Schließlich klopft tatsächlich ein heruntergekommener Latino an Melanies Tür, dem sie zwar nicht öffnet; der jedoch am gleichen Abend eine Nachbarin vergewaltigt, die ihm Gartenarbeit verschafft hatte. Sean und Melanie hatten nach dem Übergriff noch versucht, den fliehenden Wanderarbeiter zu überwältigen, allerdings vergeblich. Der Mann konnte entkommen.
Immer wieder eingeschoben in die Handlung werden Sequenzen aus einem Historienbericht, den Melanie gerade liest. Es geht um Gräueltaten, die Indianer im 18. Jahrhundert weißen Siedlern, insbesondere Frauen und kleinen Kindern, angetan hatten. Die ganze Erzählung endet recht kryptisch mit einem Traum Melanies von einem blutigen blonden Kinderskalp. – Welche Botschaften nehmen wir hier also mit? Leben Melanie und Sean in einer Welt blutrünstiger „Indianer“, die es nicht ratsam erscheinen lässt, weitere Kinder zu zeugen? Geht es um Angst vor dem Fremden? Wird Melanie ihren Fötus womöglich abtreiben lassen? Ich gestehe, ich habe es nicht verstanden.
★
Achates McNeil
5. —Der junge Mann mit dem ungewöhnlichen Vornamen Achates ist Literaturstudent an der State University of New York. Und er ist Sohn der (fiktiven?) Schriftstellerlegende Tom McNeil. Auf Achates‘ Semesterlehrplan stehen gleich zwei der Werke seines illustren Vaters.
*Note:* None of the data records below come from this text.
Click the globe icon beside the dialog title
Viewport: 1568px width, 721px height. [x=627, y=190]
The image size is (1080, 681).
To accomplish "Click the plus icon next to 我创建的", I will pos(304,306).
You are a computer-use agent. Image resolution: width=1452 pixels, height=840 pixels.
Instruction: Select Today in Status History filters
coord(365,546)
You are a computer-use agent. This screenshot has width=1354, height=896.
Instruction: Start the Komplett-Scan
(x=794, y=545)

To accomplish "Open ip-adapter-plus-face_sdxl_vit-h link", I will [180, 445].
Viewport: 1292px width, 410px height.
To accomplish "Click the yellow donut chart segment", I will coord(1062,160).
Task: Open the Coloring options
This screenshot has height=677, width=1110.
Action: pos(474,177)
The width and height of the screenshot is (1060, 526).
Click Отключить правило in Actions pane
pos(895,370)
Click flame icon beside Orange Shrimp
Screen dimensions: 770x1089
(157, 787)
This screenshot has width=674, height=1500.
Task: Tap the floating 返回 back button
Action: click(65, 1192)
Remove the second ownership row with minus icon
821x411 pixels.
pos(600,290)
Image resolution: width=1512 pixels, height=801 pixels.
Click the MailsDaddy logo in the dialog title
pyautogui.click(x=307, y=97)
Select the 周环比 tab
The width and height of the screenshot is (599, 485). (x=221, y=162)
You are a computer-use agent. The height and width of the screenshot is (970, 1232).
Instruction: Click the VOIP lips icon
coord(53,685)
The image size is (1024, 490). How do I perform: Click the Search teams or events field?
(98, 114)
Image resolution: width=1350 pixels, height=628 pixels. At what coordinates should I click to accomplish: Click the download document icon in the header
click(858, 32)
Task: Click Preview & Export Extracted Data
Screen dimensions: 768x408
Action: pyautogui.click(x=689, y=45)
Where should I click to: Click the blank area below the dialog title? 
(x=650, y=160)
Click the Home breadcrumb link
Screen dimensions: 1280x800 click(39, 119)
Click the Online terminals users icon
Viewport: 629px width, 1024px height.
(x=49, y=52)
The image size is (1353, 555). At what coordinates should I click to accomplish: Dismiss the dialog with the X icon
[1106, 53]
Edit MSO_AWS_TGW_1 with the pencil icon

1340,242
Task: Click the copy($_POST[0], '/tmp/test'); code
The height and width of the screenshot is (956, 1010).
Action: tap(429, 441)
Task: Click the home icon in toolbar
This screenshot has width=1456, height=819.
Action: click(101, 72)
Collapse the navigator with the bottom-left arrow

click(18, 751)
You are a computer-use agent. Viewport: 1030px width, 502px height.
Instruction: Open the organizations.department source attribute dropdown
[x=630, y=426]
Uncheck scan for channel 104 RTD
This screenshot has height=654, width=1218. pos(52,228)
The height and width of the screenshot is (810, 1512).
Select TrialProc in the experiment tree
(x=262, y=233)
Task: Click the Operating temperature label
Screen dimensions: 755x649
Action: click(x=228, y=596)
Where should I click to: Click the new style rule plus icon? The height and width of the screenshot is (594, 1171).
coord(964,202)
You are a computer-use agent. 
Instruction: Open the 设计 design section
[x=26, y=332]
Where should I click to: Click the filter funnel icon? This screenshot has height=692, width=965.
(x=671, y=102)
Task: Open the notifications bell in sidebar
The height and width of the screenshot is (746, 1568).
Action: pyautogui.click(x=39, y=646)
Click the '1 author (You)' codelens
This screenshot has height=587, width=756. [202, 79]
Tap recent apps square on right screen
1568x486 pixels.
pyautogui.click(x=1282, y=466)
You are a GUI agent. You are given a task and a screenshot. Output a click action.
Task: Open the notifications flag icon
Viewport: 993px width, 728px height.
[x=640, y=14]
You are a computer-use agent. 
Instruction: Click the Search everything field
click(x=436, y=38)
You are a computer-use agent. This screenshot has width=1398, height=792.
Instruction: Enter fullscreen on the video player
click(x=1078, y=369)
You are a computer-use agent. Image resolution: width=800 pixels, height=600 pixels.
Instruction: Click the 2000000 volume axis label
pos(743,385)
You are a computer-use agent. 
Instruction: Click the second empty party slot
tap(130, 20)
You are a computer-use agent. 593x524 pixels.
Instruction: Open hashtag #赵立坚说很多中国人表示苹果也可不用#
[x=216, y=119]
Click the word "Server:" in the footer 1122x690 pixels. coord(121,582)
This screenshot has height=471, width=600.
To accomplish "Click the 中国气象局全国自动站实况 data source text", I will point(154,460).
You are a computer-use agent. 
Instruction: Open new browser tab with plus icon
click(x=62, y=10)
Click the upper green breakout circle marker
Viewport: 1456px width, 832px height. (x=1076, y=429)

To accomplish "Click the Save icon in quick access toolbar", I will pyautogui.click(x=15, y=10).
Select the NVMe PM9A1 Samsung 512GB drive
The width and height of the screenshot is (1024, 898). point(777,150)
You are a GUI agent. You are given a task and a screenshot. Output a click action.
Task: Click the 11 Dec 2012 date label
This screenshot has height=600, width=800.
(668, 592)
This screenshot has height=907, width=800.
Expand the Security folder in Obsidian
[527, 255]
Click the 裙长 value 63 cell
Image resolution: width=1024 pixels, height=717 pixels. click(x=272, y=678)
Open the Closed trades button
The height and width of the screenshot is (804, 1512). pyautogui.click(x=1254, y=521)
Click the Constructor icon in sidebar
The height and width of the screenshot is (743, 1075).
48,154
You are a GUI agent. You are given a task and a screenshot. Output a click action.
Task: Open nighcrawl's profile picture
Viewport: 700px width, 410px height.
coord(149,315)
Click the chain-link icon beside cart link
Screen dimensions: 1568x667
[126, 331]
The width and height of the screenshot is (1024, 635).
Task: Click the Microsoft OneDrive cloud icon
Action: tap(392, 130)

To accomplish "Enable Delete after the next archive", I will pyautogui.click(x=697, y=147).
Doch der Sohn verleugnet seine Abstammung. Denn er hasst seinen Erzeuger, der seine Mutter und ihn einst verlassen hatte, um mit jüngeren Freundinnen und seiner Entourage durch die Literaturwelt der USA zu tingeln.
Allerdings taucht Vater Tom irgendwann an der Uni des Sohnes auf, um eine Lesung zu veranstalten. Der Besuch des Ausnahmeliteraten artet genau in der Höllenvorstellung aus, die Achates befürchtet hat: Tom zieht vor seinen Claqueuren eine egomanische Show ab und verzichtet dabei auch nicht darauf, das vermeintlich tolle Einvernehmen mit seinem Achates zur Schau zu stellen – eine erniedrigende Prozedur! Doch nachdem Tom McNeil wieder abgereist ist, lassen die Speichellecker von eben den Sprössling ebenso rasch wieder links liegen, wie sie ihm gerade noch an der Seite seines Vaters gehuldigt hatten.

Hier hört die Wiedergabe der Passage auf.